(Saved entries)

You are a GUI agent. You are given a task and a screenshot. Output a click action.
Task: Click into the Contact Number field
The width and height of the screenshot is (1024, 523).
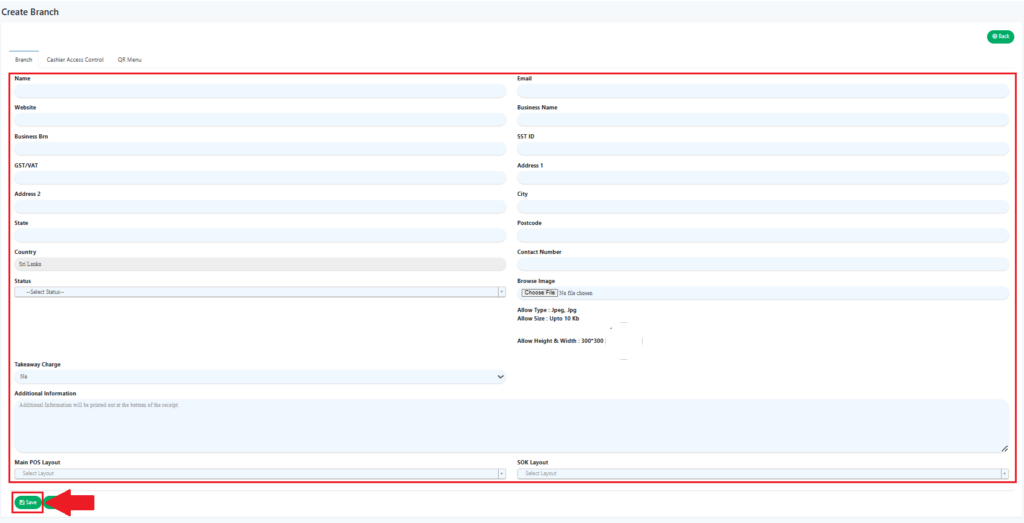click(762, 265)
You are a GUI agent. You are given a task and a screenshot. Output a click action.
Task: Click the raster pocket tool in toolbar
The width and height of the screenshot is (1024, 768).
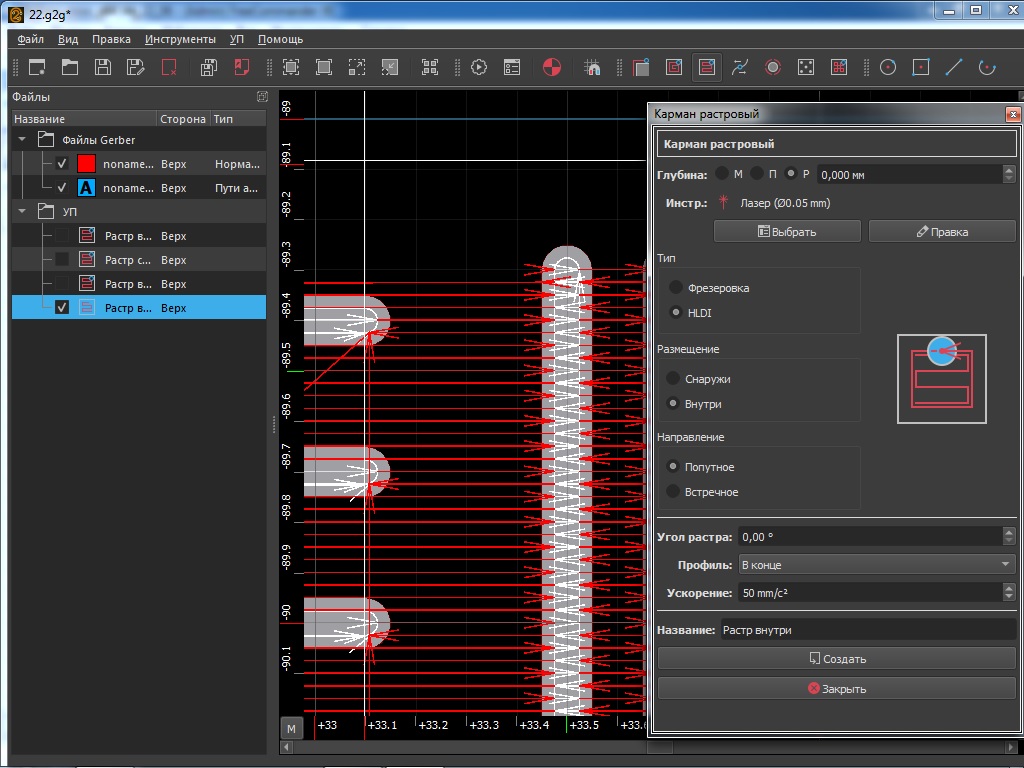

PROBLEM » Only one thing is required: an exact printout of the lines from the line containing "Task: Click into the Contact Number field" through the last line of the records, pictures excluded.

EXERCISE SOLUTION »
Task: Click into the Contact Number field
The width and height of the screenshot is (1024, 523).
click(762, 265)
You are a GUI agent. You are given a task and a screenshot. Output a click action.
Task: Click the raster pocket tool in toolbar
The width and height of the screenshot is (1024, 768).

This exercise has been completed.